**WHAT TO WORK ON:**
Scan the records below for the word "screenshot". Copy each line where it appears.

**THE RECORDS:**
--- --- ---

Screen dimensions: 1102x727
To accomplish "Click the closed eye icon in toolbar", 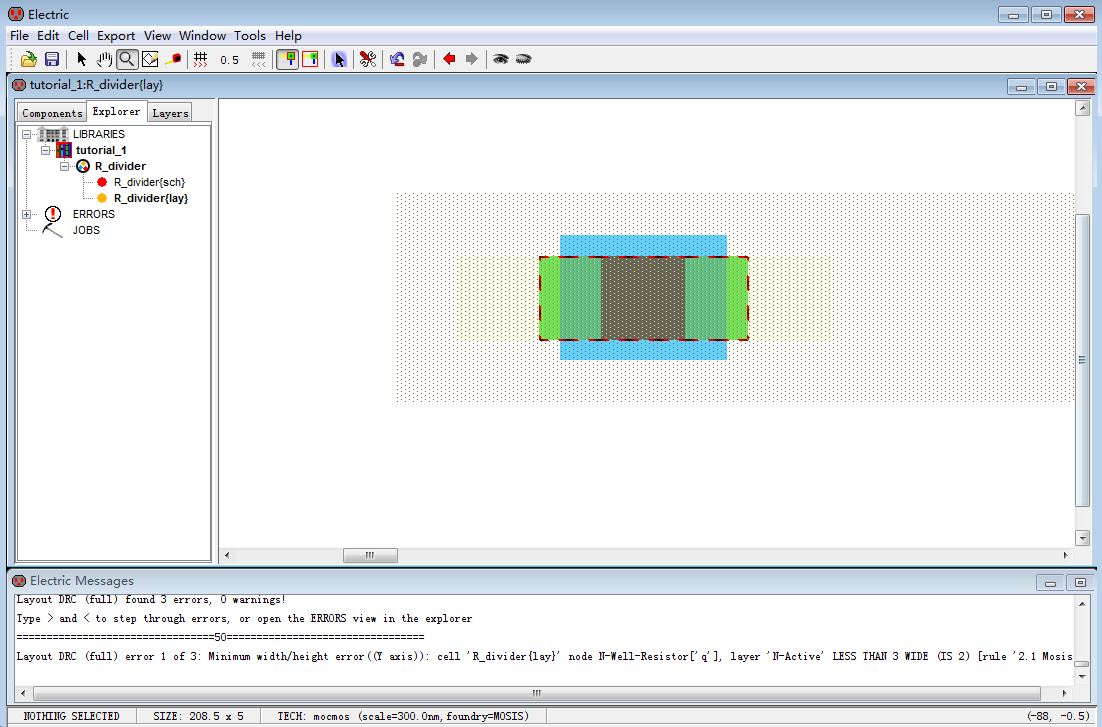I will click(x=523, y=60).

--- --- ---

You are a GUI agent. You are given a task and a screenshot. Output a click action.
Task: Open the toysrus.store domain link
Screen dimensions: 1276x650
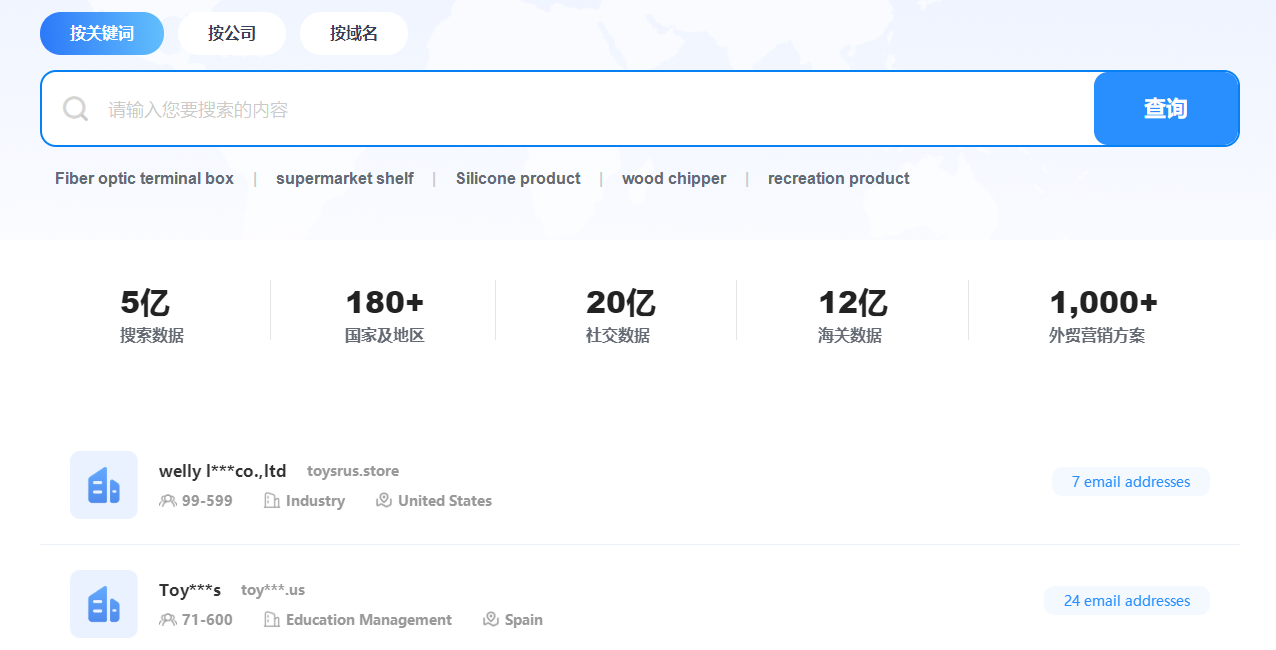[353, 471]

--- --- ---

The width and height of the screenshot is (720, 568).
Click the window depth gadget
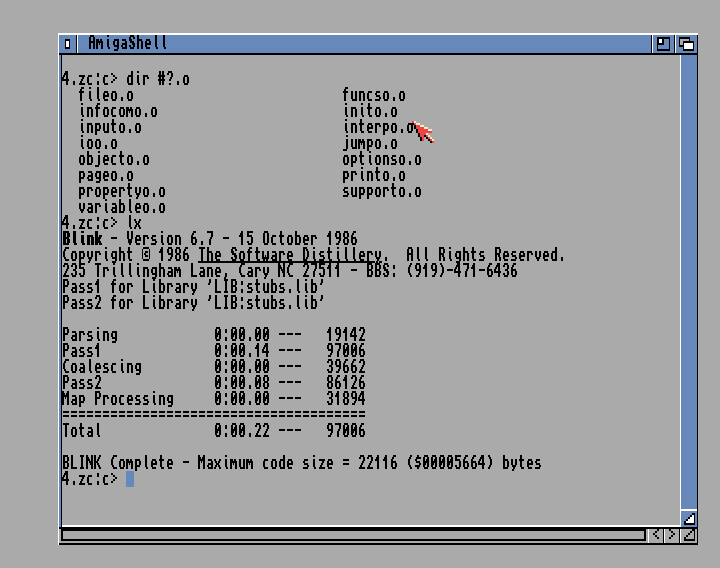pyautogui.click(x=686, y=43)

--- --- ---

**RESPONSE TO THIS EXERCISE:**
You are a GUI agent. You are given a task and a screenshot. Output a click action.
The width and height of the screenshot is (720, 568).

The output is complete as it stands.